L'implication est profonde : plutôt que d'évoluer exclusivement en Afrique de l'Est puis de se disperser, l'ancêtre commun de tous les singes modernes pourrait être originaire d'Afrique du Nord ou de la masse continentale afro-arabe plus large, avec des migrations ultérieures conduisant aux diverses populations de singes que nous voyons aujourd'hui, et en fait, à l'émergence éventuelle d'hominines plus au sud.
A Aperçu de l'Afrique du Miocène
Il y a environ 17 à 18 millions d’années, l’Afrique du Nord présentait un paysage radicalement différent du Sahara aride que nous connaissons aujourd’hui. Des forêts tropicales luxuriantes et des forêts riveraines dominaient probablement la région du Fayoum, alimentées par d'anciennes rivières et un climat plus humide. Cet environnement aurait fourni un habitat idéal aux premiers primates arboricoles comme Masripithecus. Sa structure dentaire indique un régime alimentaire riche en fruits et en feuilles, typique des premiers singes.
Le professeur Tanaka a expliqué : "Ce fossile nous parle non seulement du singe lui-même, mais dresse également un tableau vivant d'une Afrique du Nord dynamique et riche en biodiversité, parfaitement capable de supporter la divergence évolutive de nos plus proches parents. Il nous oblige à reconsidérer la paléogéographie et les paléoenvironnements de l'ensemble du continent au cours du Miocène." Cette découverte ouvre également de nouvelles voies pour comprendre les routes migratoires et les pressions écologiques qui ont façonné les débuts de l'évolution des singes.
La voie à suivre pour la science de l'évolution
La découverte de Masripithecus n'est que le début. Les chercheurs prévoient désormais d’autres expéditions dans la dépression du Fayoum et dans d’autres sites prometteurs d’Afrique du Nord et de la péninsule arabique, dans l’espoir de découvrir davantage d’indices sur cette période charnière. Les études génétiques comparant l'ADN des singes modernes aux implications de cette découverte de fossiles seront également cruciales.

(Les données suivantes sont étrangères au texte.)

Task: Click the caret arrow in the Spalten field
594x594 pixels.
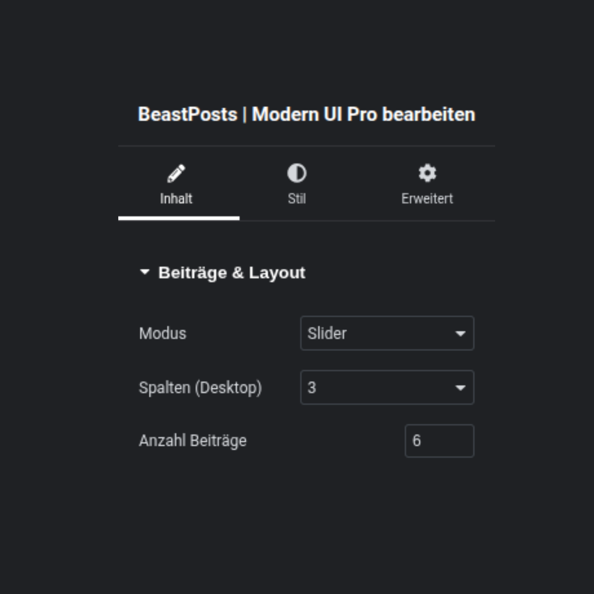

"Cette découverte souligne le fait que l'histoire de nos origines est loin d'être complète", a conclu le Dr Sharma. "Chaque nouveau fossile a le potentiel de réécrire des chapitres entiers. Nous commençons tout juste à apprécier toute la complexité et l'étendue géographique de l'évolution des singes." Ce changement d'orientation promet une nouvelle vague de recherche, révélant potentiellement un récit encore plus complexe et s'étendant sur tout le continent sur les origines des singes et, en fin de compte, de nous-mêmes.